**WHAT YOU SHOULD DO**
Your task is to transcribe the entries exactly.

Saved data entries

=====

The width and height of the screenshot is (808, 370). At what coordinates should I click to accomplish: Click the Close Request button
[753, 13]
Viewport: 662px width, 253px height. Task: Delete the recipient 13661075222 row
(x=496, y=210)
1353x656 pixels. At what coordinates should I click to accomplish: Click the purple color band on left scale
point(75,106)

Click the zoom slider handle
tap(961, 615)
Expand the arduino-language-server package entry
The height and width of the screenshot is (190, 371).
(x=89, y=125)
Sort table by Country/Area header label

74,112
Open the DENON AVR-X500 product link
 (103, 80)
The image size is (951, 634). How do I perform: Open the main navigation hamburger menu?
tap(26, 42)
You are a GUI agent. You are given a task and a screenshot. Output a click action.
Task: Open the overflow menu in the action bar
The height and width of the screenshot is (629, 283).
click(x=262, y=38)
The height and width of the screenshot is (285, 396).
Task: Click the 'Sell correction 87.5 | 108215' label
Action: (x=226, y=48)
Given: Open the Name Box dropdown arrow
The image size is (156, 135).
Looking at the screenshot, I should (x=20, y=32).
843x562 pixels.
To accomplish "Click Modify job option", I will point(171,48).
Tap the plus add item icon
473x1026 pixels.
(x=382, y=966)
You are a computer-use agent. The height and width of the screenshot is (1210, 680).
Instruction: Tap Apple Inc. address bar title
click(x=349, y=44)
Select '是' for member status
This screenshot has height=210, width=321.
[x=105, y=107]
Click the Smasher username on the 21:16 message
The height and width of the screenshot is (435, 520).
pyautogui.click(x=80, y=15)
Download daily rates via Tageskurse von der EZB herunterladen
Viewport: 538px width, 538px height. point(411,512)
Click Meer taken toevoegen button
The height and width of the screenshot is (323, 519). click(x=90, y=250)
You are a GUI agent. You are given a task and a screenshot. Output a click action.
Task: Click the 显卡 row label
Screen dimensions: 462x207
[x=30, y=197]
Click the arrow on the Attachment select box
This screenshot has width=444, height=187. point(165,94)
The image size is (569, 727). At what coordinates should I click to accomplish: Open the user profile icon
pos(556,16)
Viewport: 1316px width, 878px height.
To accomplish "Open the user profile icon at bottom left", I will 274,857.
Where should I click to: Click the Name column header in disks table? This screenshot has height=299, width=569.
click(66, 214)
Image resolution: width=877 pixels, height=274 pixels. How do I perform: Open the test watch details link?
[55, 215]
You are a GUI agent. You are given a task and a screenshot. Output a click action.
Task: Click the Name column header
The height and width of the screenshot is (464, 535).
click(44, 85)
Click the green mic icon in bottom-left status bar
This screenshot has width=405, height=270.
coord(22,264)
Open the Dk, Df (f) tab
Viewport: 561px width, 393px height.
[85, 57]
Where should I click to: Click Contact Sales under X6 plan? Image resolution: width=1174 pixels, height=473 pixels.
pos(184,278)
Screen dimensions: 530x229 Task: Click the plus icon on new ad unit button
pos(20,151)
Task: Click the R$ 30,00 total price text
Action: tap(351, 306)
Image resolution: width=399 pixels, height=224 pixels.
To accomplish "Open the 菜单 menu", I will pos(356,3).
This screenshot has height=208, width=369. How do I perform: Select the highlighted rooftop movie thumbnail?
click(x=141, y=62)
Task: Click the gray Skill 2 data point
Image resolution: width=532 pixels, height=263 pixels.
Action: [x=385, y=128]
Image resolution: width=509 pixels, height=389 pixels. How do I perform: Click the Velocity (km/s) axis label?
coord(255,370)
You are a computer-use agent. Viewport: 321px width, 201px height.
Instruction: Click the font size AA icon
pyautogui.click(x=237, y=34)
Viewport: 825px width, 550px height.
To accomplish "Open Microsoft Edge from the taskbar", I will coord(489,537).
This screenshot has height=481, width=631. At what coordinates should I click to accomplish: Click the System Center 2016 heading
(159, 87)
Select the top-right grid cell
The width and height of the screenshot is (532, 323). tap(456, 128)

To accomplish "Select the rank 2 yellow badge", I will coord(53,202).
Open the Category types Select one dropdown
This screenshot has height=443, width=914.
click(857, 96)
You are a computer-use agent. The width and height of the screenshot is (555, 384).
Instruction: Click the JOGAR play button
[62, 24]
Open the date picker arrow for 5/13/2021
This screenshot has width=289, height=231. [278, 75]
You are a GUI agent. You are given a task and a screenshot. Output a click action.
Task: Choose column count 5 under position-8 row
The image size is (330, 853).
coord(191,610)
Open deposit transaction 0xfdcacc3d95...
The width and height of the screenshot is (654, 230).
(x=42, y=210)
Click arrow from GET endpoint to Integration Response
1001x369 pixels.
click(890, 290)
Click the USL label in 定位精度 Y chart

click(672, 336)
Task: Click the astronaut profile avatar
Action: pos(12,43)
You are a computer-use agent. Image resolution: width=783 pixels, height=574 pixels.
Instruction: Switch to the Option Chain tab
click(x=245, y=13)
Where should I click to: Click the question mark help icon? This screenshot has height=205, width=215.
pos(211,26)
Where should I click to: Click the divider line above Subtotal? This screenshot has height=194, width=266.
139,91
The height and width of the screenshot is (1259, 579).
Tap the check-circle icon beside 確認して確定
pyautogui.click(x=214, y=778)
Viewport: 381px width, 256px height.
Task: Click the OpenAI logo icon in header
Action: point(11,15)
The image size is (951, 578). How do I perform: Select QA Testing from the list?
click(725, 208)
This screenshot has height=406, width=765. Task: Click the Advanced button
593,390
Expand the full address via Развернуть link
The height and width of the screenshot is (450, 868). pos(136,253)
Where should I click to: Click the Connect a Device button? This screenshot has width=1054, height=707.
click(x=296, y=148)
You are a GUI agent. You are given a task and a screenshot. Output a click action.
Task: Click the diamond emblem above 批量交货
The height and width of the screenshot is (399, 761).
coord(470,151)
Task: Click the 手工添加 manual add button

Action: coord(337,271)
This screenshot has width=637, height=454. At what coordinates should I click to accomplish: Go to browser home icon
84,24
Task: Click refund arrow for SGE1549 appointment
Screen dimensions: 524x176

=====

**PROBLEM SOLUTION**
The width and height of the screenshot is (808, 370). At what coordinates should I click to accomplish: Click the Close Request button
[753, 13]
Viewport: 662px width, 253px height. Task: Delete the recipient 13661075222 row
(x=496, y=210)
1353x656 pixels. At what coordinates should I click to accomplish: Click the purple color band on left scale
point(75,106)

Click the zoom slider handle
tap(961, 615)
Expand the arduino-language-server package entry
The height and width of the screenshot is (190, 371).
(x=89, y=125)
Sort table by Country/Area header label

74,112
Open the DENON AVR-X500 product link
 (103, 80)
The image size is (951, 634). How do I perform: Open the main navigation hamburger menu?
tap(26, 42)
You are a GUI agent. You are given a task and a screenshot. Output a click action.
Task: Open the overflow menu in the action bar
The height and width of the screenshot is (629, 283).
click(x=262, y=38)
The height and width of the screenshot is (285, 396).
Task: Click the 'Sell correction 87.5 | 108215' label
Action: (x=226, y=48)
Given: Open the Name Box dropdown arrow
The image size is (156, 135).
Looking at the screenshot, I should (x=20, y=32).
843x562 pixels.
To accomplish "Click Modify job option", I will point(171,48).
Tap the plus add item icon
473x1026 pixels.
(x=382, y=966)
You are a computer-use agent. The height and width of the screenshot is (1210, 680).
Instruction: Tap Apple Inc. address bar title
click(x=349, y=44)
Select '是' for member status
This screenshot has height=210, width=321.
[x=105, y=107]
Click the Smasher username on the 21:16 message
The height and width of the screenshot is (435, 520).
pyautogui.click(x=80, y=15)
Download daily rates via Tageskurse von der EZB herunterladen
Viewport: 538px width, 538px height. point(411,512)
Click Meer taken toevoegen button
The height and width of the screenshot is (323, 519). click(x=90, y=250)
You are a GUI agent. You are given a task and a screenshot. Output a click action.
Task: Click the 显卡 row label
Screen dimensions: 462x207
[x=30, y=197]
Click the arrow on the Attachment select box
This screenshot has width=444, height=187. point(165,94)
The image size is (569, 727). At what coordinates should I click to accomplish: Open the user profile icon
pos(556,16)
Viewport: 1316px width, 878px height.
To accomplish "Open the user profile icon at bottom left", I will 274,857.
Where should I click to: Click the Name column header in disks table? This screenshot has height=299, width=569.
click(66, 214)
Image resolution: width=877 pixels, height=274 pixels. How do I perform: Open the test watch details link?
[55, 215]
You are a GUI agent. You are given a task and a screenshot. Output a click action.
Task: Click the Name column header
The height and width of the screenshot is (464, 535).
click(44, 85)
Click the green mic icon in bottom-left status bar
This screenshot has width=405, height=270.
coord(22,264)
Open the Dk, Df (f) tab
Viewport: 561px width, 393px height.
[85, 57]
Where should I click to: Click Contact Sales under X6 plan? Image resolution: width=1174 pixels, height=473 pixels.
pos(184,278)
Screen dimensions: 530x229 Task: Click the plus icon on new ad unit button
pos(20,151)
Task: Click the R$ 30,00 total price text
Action: tap(351, 306)
Image resolution: width=399 pixels, height=224 pixels.
To accomplish "Open the 菜单 menu", I will pos(356,3).
This screenshot has height=208, width=369. How do I perform: Select the highlighted rooftop movie thumbnail?
click(x=141, y=62)
Task: Click the gray Skill 2 data point
Image resolution: width=532 pixels, height=263 pixels.
Action: [x=385, y=128]
Image resolution: width=509 pixels, height=389 pixels. How do I perform: Click the Velocity (km/s) axis label?
coord(255,370)
You are a computer-use agent. Viewport: 321px width, 201px height.
Instruction: Click the font size AA icon
pyautogui.click(x=237, y=34)
Viewport: 825px width, 550px height.
To accomplish "Open Microsoft Edge from the taskbar", I will coord(489,537).
This screenshot has height=481, width=631. At what coordinates should I click to accomplish: Click the System Center 2016 heading
(159, 87)
Select the top-right grid cell
The width and height of the screenshot is (532, 323). tap(456, 128)

To accomplish "Select the rank 2 yellow badge", I will coord(53,202).
Open the Category types Select one dropdown
This screenshot has height=443, width=914.
click(857, 96)
You are a computer-use agent. The width and height of the screenshot is (555, 384).
Instruction: Click the JOGAR play button
[62, 24]
Open the date picker arrow for 5/13/2021
This screenshot has width=289, height=231. [278, 75]
You are a GUI agent. You are given a task and a screenshot. Output a click action.
Task: Choose column count 5 under position-8 row
The image size is (330, 853).
coord(191,610)
Open deposit transaction 0xfdcacc3d95...
The width and height of the screenshot is (654, 230).
(x=42, y=210)
Click arrow from GET endpoint to Integration Response
1001x369 pixels.
click(890, 290)
Click the USL label in 定位精度 Y chart

click(672, 336)
Task: Click the astronaut profile avatar
Action: pos(12,43)
You are a computer-use agent. Image resolution: width=783 pixels, height=574 pixels.
Instruction: Switch to the Option Chain tab
click(x=245, y=13)
Where should I click to: Click the question mark help icon? This screenshot has height=205, width=215.
pos(211,26)
Where should I click to: Click the divider line above Subtotal? This screenshot has height=194, width=266.
139,91
The height and width of the screenshot is (1259, 579).
Tap the check-circle icon beside 確認して確定
pyautogui.click(x=214, y=778)
Viewport: 381px width, 256px height.
Task: Click the OpenAI logo icon in header
Action: point(11,15)
The image size is (951, 578). How do I perform: Select QA Testing from the list?
click(725, 208)
This screenshot has height=406, width=765. Task: Click the Advanced button
593,390
Expand the full address via Развернуть link
The height and width of the screenshot is (450, 868). pos(136,253)
Where should I click to: Click the Connect a Device button? This screenshot has width=1054, height=707.
click(x=296, y=148)
You are a GUI agent. You are given a task and a screenshot. Output a click action.
Task: Click the diamond emblem above 批量交货
The height and width of the screenshot is (399, 761).
coord(470,151)
Task: Click the 手工添加 manual add button

Action: coord(337,271)
This screenshot has width=637, height=454. At what coordinates should I click to accomplish: Go to browser home icon
84,24
Task: Click refund arrow for SGE1549 appointment
Screen dimensions: 524x176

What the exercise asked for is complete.